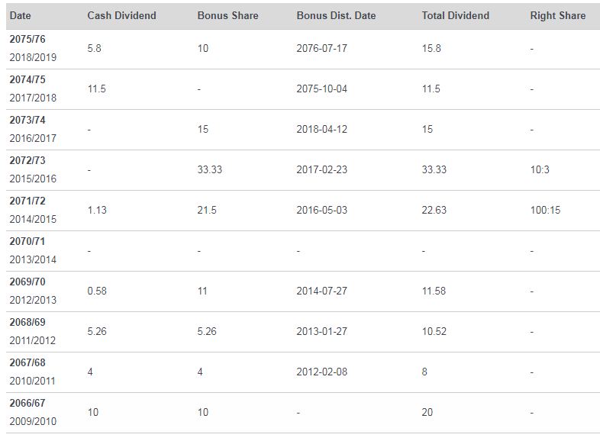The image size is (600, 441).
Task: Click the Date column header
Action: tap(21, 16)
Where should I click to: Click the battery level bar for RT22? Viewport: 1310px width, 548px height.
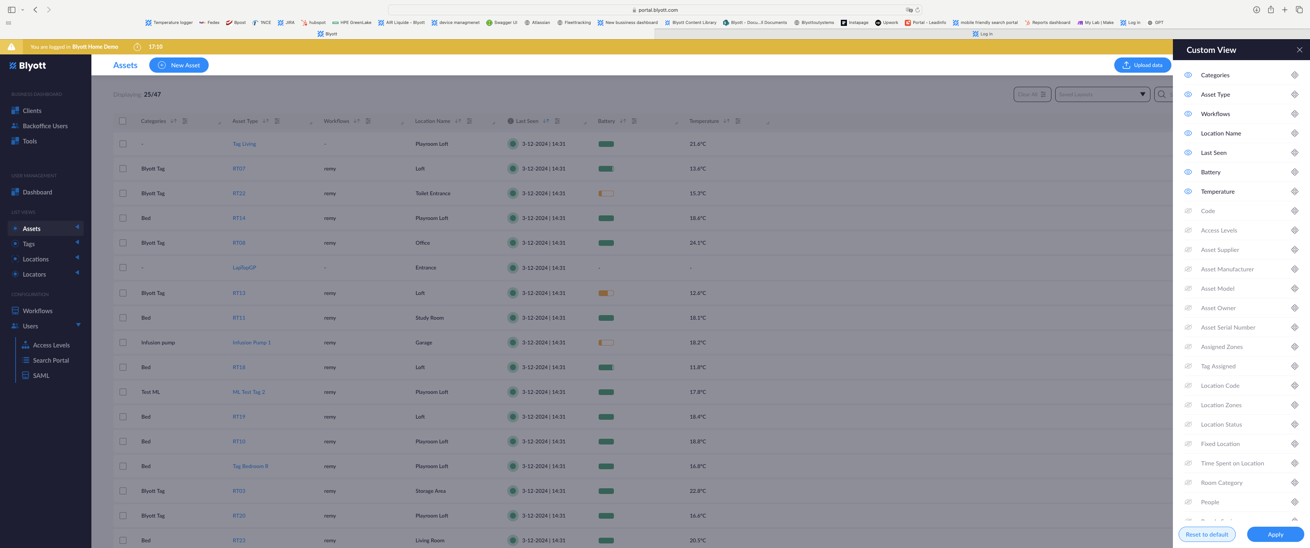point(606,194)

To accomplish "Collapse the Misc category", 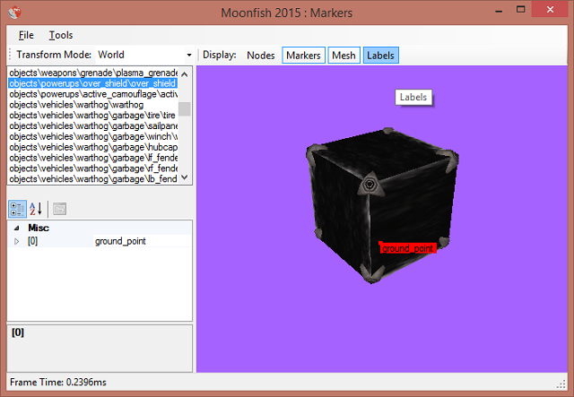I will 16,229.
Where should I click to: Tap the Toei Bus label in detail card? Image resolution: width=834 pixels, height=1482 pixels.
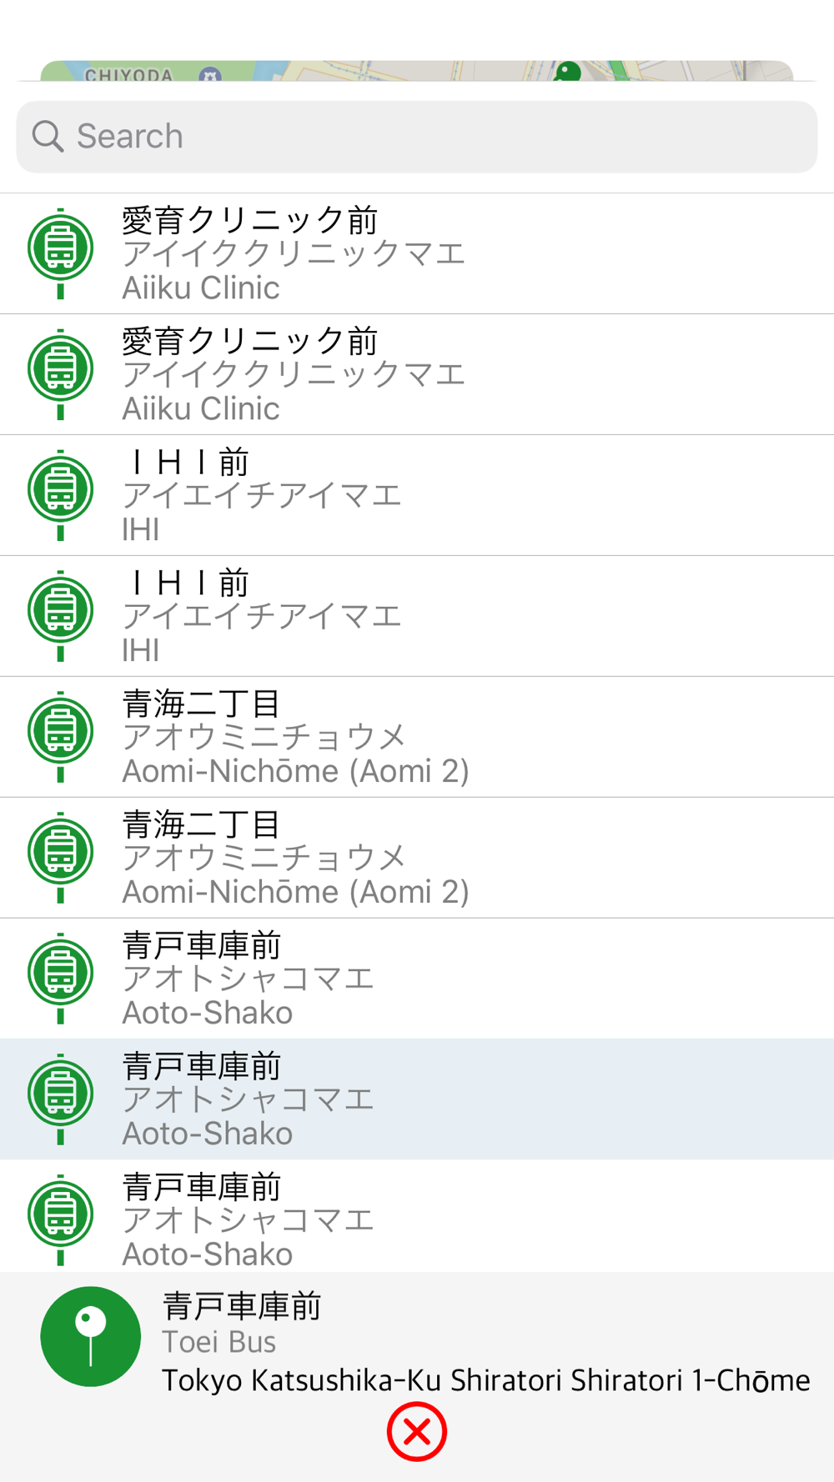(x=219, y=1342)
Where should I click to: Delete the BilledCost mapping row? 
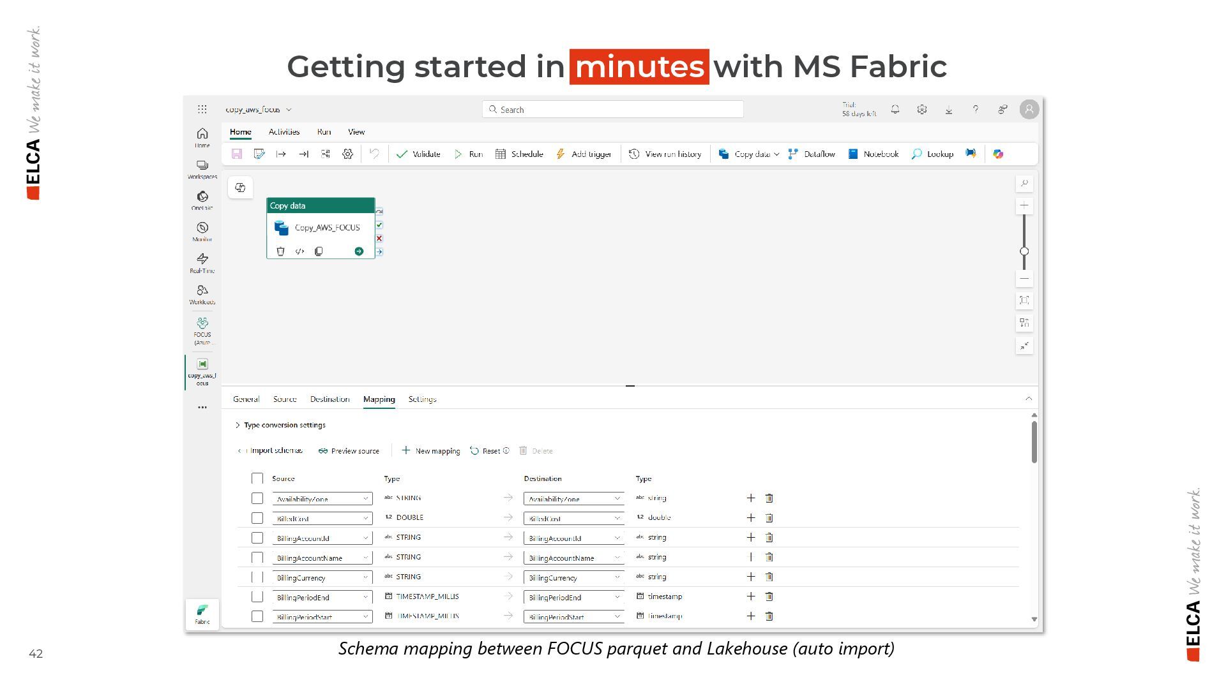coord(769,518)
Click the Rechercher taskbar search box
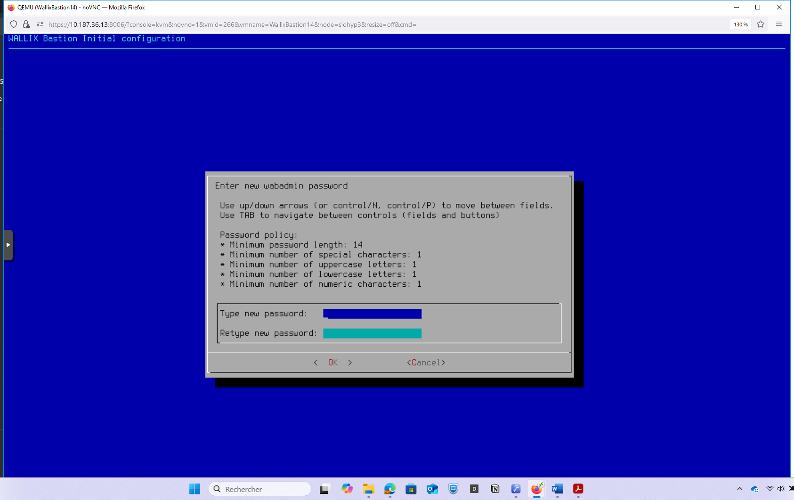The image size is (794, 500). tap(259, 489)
=====
Render the lines from the line with "Where should I click to: Delete" through the end of the lines as a two-column CSV with the columns instruction and answer, one row for each instruction with its answer, each field quoted and any line breaks turned into spaces. Leave the pictures out.

instruction,answer
"Where should I click to: Delete the BilledCost mapping row?","coord(769,518)"
"Click the Rechercher taskbar search box","The image size is (794, 500). tap(259, 489)"